No final do ano passado, o consagrado ator Sérgio Mamberti, 70 anos, assumiu a presidência da Funarte (Fundação Nacional de Arte) com o objetivo de ampliar a reestruturação do órgão e reafirmar sua relevância no cenário artístico brasileiro. Nesta entrevista ao Jornal de Teatro, ele tenta dar um resumo do que foi o seu primeiro ano de gestão e não tem receio de afirmar que ainda há muitas pendências a serem resolvidas, principalmente em relação ao orçamento. Sérgio, em quase uma hora e meia de conversa, falou sobre os diversos projetos da fundação e sobre seus objetivos para 2010, como a mudança da sede da Funarte para Brasília e a ampliação do debate sobre a Nova Lei Rouanet.
Em toda a minha carreira dediquei uma parte bem considerável do meu tempo na construção dessas políticas para termos um Ministério da Cultura
eficiente. Muita gente envolvida na pasta também é artista. Temos um olhar mais caloroso e uma visão mais diferenciada de todos esses projetos
Jornal de Teatro – Quais as expectativas e objetivos da Funarte para o ano que vem?
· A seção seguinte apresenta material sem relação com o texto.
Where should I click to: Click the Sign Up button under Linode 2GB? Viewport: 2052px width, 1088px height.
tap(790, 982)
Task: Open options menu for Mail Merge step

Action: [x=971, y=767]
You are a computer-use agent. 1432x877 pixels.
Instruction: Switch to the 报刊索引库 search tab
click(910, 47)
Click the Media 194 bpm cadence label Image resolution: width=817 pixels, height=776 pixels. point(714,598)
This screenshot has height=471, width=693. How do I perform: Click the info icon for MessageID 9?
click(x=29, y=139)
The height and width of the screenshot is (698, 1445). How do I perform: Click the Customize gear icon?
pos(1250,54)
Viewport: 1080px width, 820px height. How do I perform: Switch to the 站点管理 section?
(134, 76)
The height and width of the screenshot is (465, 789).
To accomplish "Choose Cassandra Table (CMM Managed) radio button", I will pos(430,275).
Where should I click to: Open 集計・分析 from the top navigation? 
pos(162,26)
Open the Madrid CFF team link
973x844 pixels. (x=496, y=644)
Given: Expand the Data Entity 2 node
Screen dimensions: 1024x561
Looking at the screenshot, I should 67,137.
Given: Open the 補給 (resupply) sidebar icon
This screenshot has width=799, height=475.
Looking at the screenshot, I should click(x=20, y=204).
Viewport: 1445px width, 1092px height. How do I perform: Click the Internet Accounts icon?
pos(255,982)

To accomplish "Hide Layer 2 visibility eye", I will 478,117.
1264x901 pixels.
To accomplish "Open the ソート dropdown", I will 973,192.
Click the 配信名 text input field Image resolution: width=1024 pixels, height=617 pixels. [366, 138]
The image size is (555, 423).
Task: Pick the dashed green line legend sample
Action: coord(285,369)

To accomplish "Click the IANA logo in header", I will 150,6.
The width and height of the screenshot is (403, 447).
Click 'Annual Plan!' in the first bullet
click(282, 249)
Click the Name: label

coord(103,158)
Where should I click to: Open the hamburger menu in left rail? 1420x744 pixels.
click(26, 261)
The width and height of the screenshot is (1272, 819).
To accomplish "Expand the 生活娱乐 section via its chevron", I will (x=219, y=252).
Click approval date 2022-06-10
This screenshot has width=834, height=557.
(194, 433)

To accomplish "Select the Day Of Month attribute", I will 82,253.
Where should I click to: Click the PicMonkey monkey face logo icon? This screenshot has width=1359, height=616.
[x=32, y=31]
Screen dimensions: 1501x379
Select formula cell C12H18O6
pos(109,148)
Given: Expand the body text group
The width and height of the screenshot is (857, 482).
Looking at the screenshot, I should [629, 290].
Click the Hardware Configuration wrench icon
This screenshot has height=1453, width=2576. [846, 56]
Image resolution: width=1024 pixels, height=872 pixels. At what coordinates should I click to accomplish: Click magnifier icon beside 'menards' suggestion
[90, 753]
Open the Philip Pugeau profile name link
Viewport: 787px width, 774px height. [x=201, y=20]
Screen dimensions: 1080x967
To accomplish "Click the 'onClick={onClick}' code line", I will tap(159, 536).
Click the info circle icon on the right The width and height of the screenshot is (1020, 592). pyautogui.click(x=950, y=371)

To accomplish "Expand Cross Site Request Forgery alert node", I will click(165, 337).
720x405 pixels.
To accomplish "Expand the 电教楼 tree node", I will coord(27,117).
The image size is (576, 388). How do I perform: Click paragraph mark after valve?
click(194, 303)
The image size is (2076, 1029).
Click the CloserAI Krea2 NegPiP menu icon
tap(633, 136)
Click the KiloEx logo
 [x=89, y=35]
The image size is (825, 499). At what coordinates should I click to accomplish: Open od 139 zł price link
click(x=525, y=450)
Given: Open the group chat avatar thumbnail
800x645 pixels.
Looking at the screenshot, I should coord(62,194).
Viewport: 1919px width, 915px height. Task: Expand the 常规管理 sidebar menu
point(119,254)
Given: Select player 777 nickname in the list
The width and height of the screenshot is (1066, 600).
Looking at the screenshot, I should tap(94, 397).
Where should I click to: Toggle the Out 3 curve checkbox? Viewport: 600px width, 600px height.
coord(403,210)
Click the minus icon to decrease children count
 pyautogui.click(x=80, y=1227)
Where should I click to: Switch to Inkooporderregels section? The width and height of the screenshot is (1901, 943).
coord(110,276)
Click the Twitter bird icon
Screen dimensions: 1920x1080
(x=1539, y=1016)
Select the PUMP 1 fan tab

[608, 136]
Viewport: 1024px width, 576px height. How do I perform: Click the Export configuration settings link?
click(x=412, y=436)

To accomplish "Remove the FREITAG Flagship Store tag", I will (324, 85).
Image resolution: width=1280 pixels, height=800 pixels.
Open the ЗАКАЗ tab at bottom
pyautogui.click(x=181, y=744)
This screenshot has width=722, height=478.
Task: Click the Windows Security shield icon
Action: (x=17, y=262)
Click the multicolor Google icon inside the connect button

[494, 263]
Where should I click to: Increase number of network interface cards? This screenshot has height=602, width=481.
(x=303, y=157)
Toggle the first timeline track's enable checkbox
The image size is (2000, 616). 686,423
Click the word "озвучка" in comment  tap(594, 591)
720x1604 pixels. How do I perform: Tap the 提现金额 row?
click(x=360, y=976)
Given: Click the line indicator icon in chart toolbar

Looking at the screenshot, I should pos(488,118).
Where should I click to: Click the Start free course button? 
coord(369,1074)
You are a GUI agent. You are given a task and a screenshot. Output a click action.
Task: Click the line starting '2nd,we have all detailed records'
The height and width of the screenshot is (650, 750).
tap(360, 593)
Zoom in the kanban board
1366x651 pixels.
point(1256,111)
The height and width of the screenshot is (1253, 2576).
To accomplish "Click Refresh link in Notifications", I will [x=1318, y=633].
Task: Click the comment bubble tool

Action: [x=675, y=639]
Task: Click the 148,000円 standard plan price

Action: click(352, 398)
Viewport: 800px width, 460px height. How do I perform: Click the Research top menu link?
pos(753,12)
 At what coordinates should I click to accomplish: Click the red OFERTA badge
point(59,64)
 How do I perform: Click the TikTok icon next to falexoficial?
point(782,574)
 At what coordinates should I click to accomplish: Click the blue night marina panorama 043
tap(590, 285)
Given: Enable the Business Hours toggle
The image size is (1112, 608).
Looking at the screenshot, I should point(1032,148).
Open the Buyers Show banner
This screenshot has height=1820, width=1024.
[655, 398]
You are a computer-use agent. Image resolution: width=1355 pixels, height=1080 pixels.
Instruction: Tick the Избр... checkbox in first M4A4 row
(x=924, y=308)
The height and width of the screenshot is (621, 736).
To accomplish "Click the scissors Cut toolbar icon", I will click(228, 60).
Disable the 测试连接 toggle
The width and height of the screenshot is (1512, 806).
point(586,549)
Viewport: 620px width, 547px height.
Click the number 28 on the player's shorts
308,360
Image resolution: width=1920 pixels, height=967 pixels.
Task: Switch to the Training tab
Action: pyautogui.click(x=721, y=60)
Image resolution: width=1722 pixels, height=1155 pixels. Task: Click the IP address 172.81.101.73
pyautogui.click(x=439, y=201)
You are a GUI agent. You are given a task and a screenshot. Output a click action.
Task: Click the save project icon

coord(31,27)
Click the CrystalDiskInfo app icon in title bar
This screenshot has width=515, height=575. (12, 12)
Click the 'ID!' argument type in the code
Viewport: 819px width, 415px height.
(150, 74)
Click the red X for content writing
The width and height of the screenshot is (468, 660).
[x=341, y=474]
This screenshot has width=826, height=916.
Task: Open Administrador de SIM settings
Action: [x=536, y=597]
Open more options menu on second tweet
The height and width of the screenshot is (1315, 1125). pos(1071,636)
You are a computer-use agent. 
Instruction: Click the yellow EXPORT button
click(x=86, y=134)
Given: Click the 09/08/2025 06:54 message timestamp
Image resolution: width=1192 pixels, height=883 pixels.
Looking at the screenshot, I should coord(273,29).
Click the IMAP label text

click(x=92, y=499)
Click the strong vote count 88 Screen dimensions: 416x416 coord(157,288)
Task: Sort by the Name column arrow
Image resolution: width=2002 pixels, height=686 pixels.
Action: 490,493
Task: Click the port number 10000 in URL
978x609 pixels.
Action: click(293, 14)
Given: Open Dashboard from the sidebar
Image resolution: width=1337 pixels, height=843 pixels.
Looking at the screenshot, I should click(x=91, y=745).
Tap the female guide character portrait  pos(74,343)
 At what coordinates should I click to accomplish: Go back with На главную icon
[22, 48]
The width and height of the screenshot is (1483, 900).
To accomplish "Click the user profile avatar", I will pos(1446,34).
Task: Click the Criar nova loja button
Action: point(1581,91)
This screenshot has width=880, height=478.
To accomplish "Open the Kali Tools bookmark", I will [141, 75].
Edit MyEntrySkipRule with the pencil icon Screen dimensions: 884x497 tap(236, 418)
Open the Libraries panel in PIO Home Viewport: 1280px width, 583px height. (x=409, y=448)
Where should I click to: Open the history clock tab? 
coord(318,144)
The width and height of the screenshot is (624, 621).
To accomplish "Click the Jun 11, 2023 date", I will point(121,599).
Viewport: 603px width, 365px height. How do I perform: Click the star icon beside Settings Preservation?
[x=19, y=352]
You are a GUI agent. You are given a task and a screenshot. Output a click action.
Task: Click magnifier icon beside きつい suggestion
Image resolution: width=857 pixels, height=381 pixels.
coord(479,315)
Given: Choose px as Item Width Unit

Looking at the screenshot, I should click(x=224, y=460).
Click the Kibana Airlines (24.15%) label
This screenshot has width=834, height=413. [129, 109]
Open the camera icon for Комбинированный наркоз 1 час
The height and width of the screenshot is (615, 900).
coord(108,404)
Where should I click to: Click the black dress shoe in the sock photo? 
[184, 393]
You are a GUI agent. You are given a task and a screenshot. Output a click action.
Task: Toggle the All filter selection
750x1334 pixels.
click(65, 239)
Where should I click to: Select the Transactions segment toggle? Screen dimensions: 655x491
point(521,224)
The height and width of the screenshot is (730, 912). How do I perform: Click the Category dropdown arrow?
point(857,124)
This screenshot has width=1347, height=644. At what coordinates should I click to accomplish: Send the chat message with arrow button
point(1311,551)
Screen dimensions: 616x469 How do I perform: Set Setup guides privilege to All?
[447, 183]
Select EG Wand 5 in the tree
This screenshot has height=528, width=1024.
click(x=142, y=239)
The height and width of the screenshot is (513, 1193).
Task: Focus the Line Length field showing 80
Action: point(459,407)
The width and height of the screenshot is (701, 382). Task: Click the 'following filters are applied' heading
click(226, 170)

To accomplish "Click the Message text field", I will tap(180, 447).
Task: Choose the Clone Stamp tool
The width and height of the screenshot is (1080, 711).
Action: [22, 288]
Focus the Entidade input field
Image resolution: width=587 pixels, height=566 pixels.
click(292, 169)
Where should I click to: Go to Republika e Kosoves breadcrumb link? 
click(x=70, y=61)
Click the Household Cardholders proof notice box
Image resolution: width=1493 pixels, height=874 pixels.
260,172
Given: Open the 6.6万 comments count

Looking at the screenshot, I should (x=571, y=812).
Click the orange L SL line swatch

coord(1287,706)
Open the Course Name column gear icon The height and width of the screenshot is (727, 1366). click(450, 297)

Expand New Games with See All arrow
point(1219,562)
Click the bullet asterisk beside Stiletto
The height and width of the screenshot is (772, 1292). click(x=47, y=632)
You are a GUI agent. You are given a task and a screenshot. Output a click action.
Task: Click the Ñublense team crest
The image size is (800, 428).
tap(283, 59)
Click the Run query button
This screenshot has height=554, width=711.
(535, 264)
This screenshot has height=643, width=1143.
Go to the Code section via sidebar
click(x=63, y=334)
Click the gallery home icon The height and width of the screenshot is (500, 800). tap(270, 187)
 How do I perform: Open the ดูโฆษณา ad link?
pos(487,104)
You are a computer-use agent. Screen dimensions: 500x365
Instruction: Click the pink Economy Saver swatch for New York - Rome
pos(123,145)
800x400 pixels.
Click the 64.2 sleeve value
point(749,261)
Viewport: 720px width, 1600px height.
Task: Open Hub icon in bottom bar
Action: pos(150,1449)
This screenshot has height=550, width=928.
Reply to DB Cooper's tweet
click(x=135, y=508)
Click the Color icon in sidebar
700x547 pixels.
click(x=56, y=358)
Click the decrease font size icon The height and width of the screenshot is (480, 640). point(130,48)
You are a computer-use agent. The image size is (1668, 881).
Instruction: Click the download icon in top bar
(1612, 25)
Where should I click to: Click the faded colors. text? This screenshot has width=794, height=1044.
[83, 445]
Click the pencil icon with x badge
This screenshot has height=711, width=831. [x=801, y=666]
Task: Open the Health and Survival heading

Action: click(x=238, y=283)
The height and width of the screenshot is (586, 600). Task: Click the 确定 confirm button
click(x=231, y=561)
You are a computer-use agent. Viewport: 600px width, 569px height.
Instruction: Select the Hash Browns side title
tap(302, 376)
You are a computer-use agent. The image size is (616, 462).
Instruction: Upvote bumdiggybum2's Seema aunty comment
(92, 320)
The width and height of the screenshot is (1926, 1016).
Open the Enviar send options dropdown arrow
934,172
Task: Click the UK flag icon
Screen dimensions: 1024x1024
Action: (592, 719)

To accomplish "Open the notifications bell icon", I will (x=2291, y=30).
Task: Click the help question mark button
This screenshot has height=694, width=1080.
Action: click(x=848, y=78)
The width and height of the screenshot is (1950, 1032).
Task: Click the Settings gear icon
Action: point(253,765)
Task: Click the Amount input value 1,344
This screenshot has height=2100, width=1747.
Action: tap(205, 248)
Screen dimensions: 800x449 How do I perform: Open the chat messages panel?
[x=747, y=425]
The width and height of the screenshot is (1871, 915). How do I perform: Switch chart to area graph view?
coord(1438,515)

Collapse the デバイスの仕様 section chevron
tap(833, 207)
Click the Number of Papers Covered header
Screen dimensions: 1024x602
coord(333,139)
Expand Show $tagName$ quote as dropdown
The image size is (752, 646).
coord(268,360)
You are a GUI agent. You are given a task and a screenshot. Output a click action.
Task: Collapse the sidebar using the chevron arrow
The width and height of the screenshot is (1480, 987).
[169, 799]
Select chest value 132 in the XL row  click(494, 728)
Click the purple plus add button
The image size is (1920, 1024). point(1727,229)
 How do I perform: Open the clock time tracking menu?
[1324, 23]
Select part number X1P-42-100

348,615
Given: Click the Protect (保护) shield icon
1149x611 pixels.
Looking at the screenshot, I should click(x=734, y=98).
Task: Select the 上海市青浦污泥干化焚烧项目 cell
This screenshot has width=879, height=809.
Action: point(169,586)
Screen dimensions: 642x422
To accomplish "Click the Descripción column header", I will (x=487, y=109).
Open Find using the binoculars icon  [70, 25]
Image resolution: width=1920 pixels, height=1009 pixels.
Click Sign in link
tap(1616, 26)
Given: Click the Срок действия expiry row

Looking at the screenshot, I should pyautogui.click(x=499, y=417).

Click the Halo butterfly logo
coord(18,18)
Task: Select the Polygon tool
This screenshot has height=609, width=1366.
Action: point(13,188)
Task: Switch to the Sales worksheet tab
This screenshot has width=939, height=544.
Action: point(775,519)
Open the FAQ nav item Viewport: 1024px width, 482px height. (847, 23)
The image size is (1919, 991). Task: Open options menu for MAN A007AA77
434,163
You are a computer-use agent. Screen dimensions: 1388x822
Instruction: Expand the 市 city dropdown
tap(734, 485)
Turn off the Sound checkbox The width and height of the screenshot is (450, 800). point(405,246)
Sérgio Mamberti – Quanto ao orçamento, temos a expectativa de trabalhar com mais folga em relação a 2009. A Funarte, porém, possui demandas que têm sido objeto das políticas públicas que temos implementado. Sabemos que, na medida em que criarmos novas possibilidades, a procura também crescerá. Isso significa que ainda existe insuficiência para tudo o que queremos desenvolver. Por isso que o ministro da Cultura, Juca Ferreira, tem se movimentado pela PEC 150 (que eleva o patamar do orçamento da pasta) e pela aprovação da Nova Lei Rouanet. Na verdade, nessa gestão desenvolvemos um trabalho de recuperação da Funarte, um órgão muito importante desde 1975, principalmente na área de música e das artes visuais, que se tornaram uma marca de aprofundamento de políticas específicas para essa área.
JT – Como seria esse “trabalho de recuperação?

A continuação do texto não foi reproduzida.